• Prompt: After locating the line that contains "Data Deletion (26, 1390)" in the listing below, write out that line and every following line exactly, with no other output.

━━━

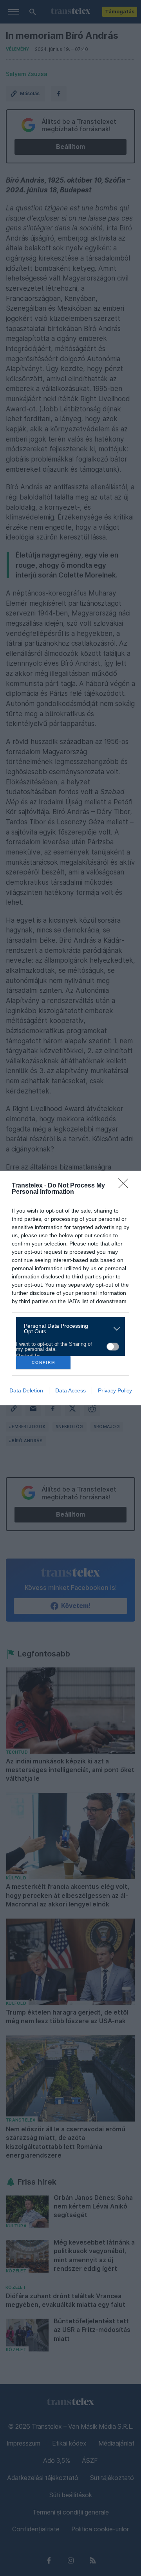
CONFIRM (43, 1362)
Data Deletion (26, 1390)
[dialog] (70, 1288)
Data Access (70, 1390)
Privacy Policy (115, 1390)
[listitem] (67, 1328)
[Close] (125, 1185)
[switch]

━━━

• Solution for this task:
Data Deletion (26, 1390)
[dialog] (70, 1288)
Data Access (70, 1390)
Privacy Policy (115, 1390)
[listitem] (67, 1328)
[Close] (125, 1185)
[switch]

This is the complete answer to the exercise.